Are we passing the last hidden state only to the blue LSTMs as the initial hidden state. Or is it last hidden state and cell memory.

Both hidden state h and cell memory c are passed to the decoder.

TensorFlow

In seq2seq source code, you can find the following code in basic_rnn_seq2seq():

_, enc_state = rnn.static_rnn(enc_cell, encoder_inputs, dtype=dtype)
return rnn_decoder(decoder_inputs, enc_state, cell)

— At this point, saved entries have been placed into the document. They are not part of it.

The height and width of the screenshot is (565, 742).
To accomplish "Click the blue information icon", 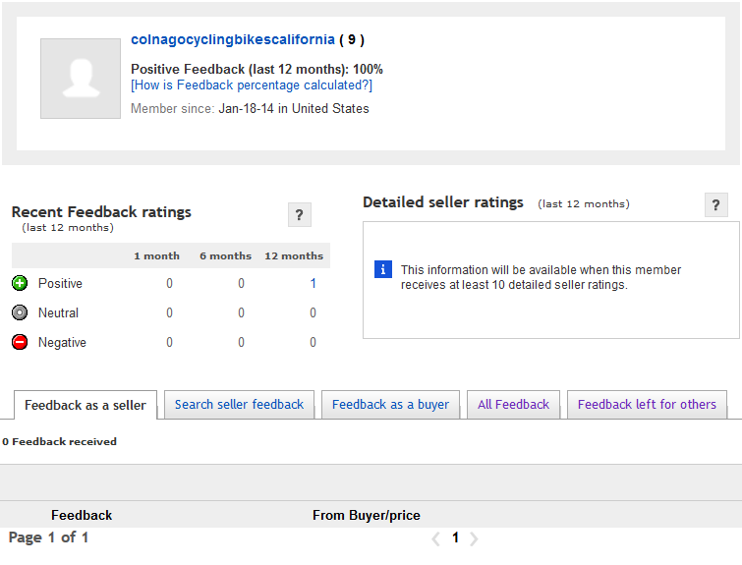I will 383,269.
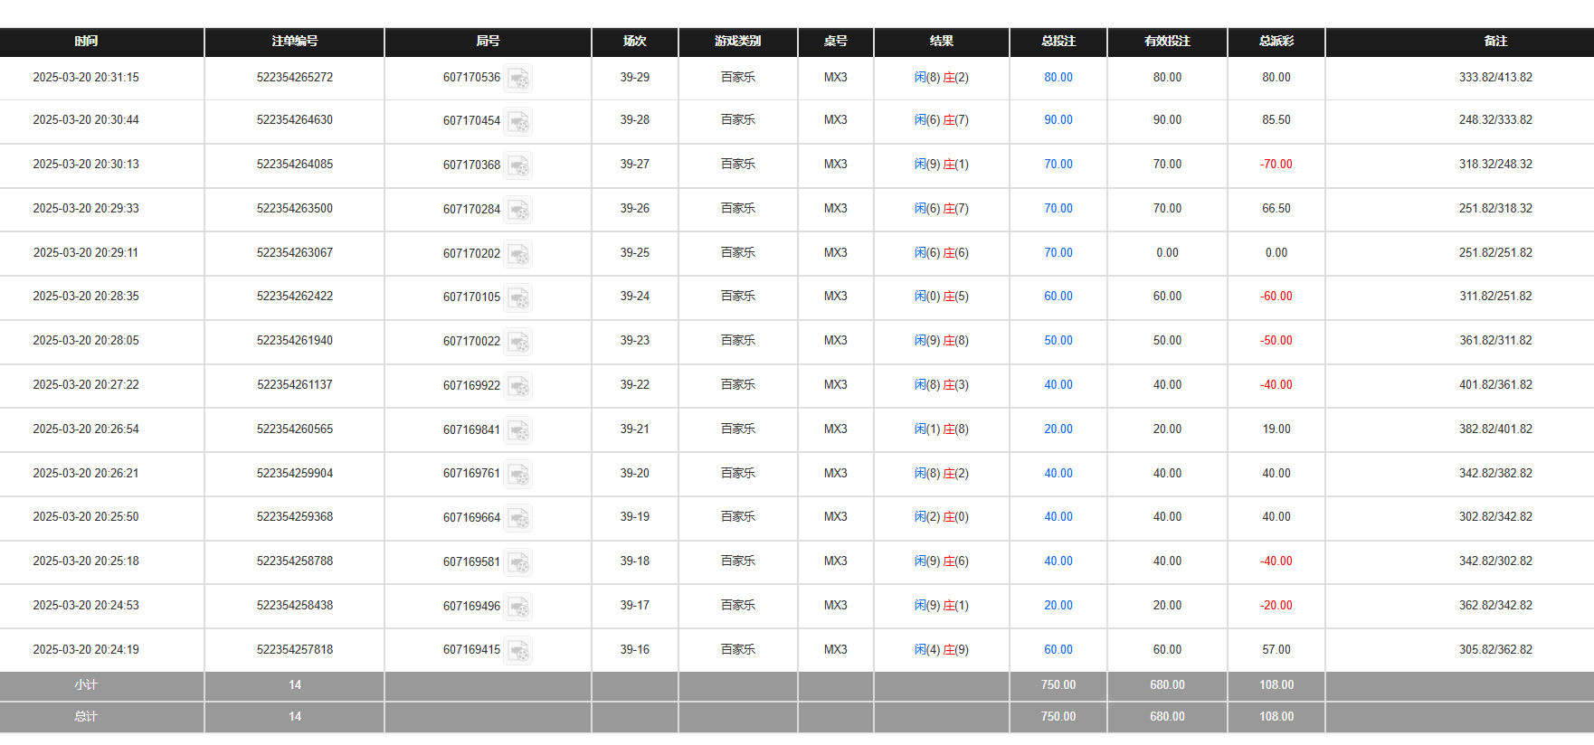1594x745 pixels.
Task: View the replay icon for round 607169664
Action: pos(518,518)
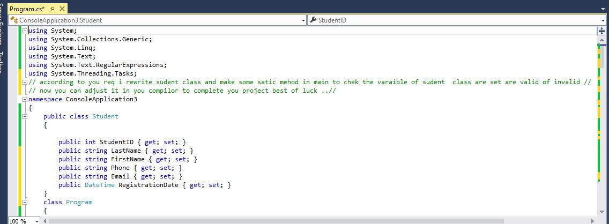Click the class icon beside ConsoleApplication3.Student
This screenshot has height=224, width=609.
[13, 20]
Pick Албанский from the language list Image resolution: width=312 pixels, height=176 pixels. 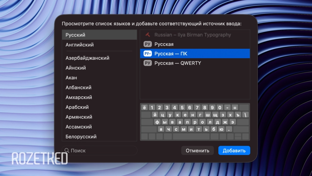99,88
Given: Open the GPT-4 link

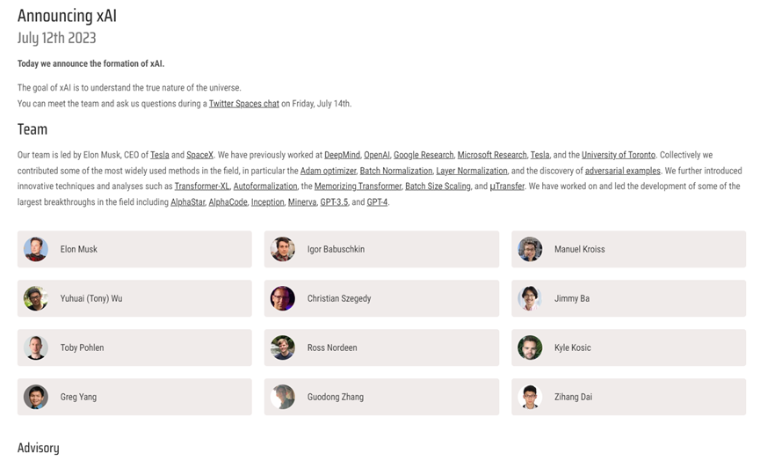Looking at the screenshot, I should pos(377,201).
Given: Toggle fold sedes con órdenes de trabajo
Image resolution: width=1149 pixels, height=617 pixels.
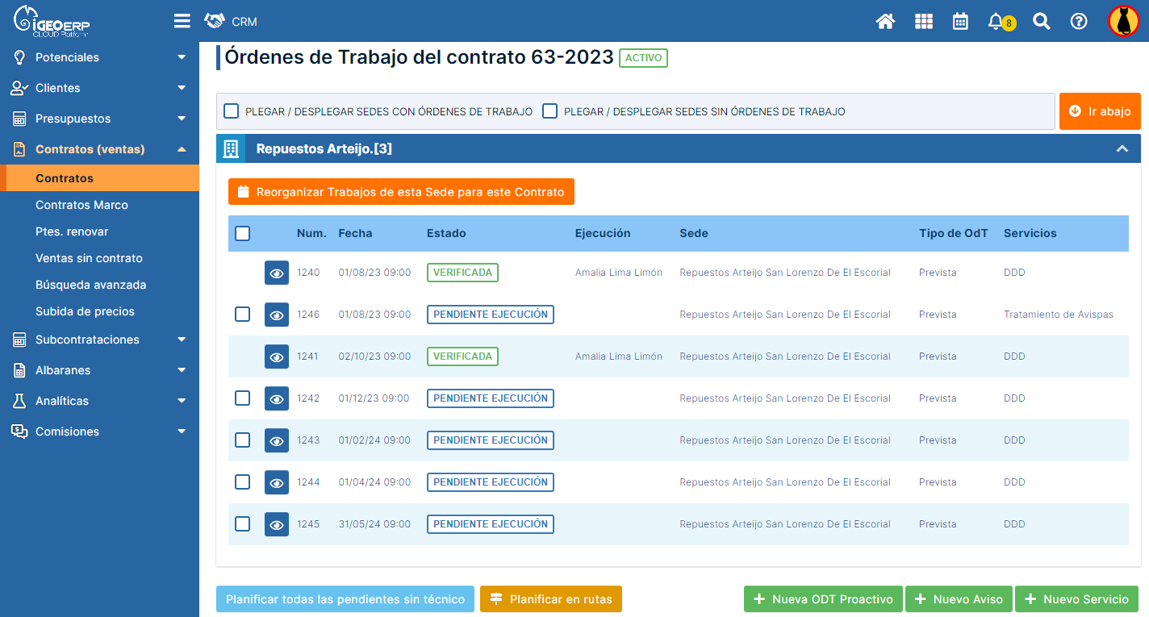Looking at the screenshot, I should [x=232, y=111].
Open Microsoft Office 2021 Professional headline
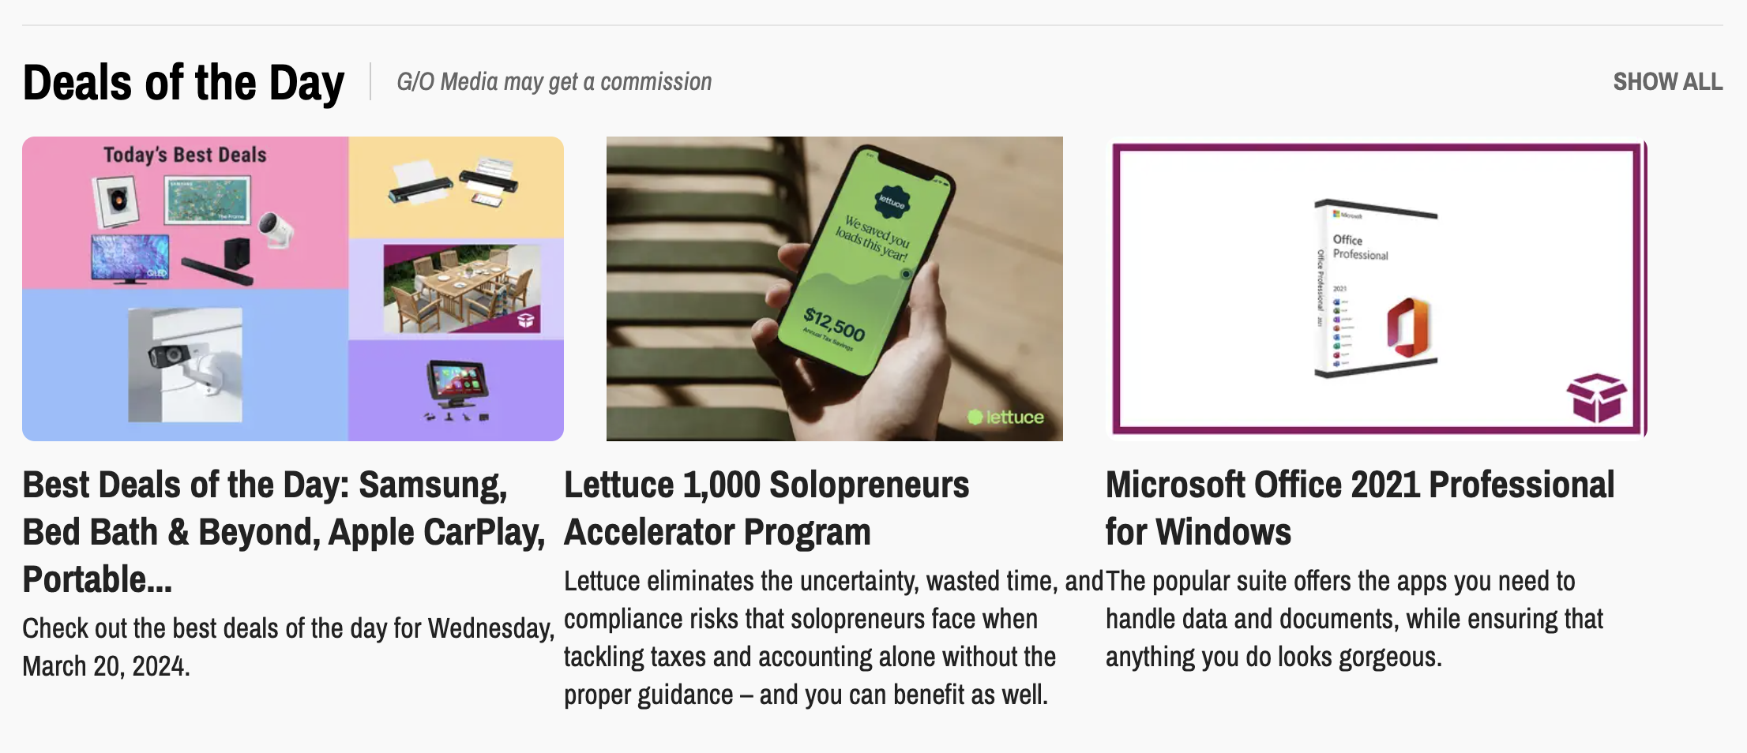Image resolution: width=1747 pixels, height=753 pixels. [1359, 508]
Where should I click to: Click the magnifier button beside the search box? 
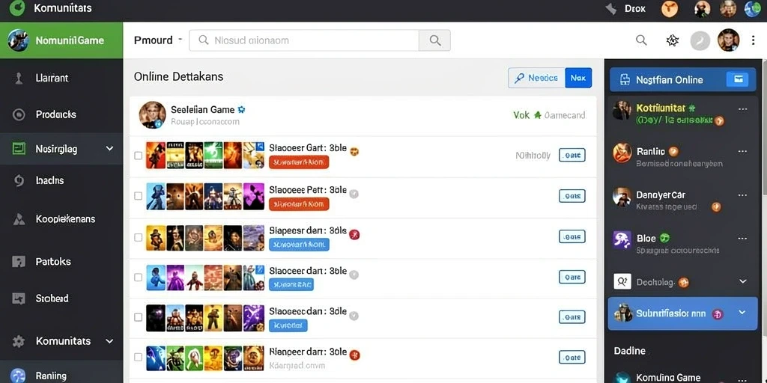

If you use an LSTMCell, the returned enc_state from the encoder will be a tuple (c, h). As you can see, the tuple is passed directly to the decoder.

Keras

In Keras, the "state" defined for an LSTMCell is also a tuple (h, c) (note that the order is different from TF). In LSTMCell.call(), you can find:

    h_tm1 = states[0]
    c_tm1 = states[1]

To get the states returned from an LSTM layer, you can specify return_state=True. The returned value is a tuple (o, h, c). The tensor o is the output of this layer, which will be equal to h unless you specify return_sequences=True.

Is there a way to set the initial hiddden state and cell memory in Keras or Tensorflow? If so reference?

###TensorFlow### Just provide the initial state to an LSTMCell when calling it. For example, in the official RNN tutorial:

lstm = tf.contrib.rnn.BasicLSTMCell(lstm_size)
...
    output, state = lstm(current_batch_of_words, state)

There's also an initial_state argument for functions such as tf.nn.static_rnn. If you use the seq2seq module, provide the states to rnn_decoder as have been shown in the code for question 1.

###Keras###

Use the keyword argument initial_state in the LSTM function call.

out = LSTM(32)(input_tensor, initial_state=(h, c))

You can actually find this usage on the official documentation:

###Note on specifying the initial state of RNNs###

You can specify the initial state of RNN layers symbolically by calling them with the keyword argument initial_state. The value of initial_state should be a tensor or list of tensors representing the initial state of the RNN layer.

EDIT:

There's now an example script in Keras (lstm_seq2seq.py) showing how to implement basic seq2seq in Keras. How to make prediction after training a seq2seq model is also covered in this script.

Could you put a link to the part where you found the information on seq2seq `enc_state` on tensorflow. Just have a feeling you were looking at the source by the looks of it. And thanks heaps, great write up! — sachinruk, Sep 24 '17 at 01:58
Yes I looked at the source code for it. I've added a link to the code. Those lines come from the `basic_rnn_seq2seq()` function (which is the function used in the official tutorial). If you execute the `rnn.static_rnn()` line, the returned `enc_state` will be a `LSTMStateTuple(c=..., h=...)`. — Yu-Yang, Sep 24 '17 at 04:30
[link](https://github.com/keras-team/keras-io/blob/master/examples/nlp/lstm_seq2seq.py) seems to be changed — JeeyCi, May 18 '22 at 07:43

Daniel Möller · Answer 2 · 2017-09-24T06:51:21.227

(Edit: this answer is incomplete and hasn't considered actual possibilities of state transfering. See the accepted answer).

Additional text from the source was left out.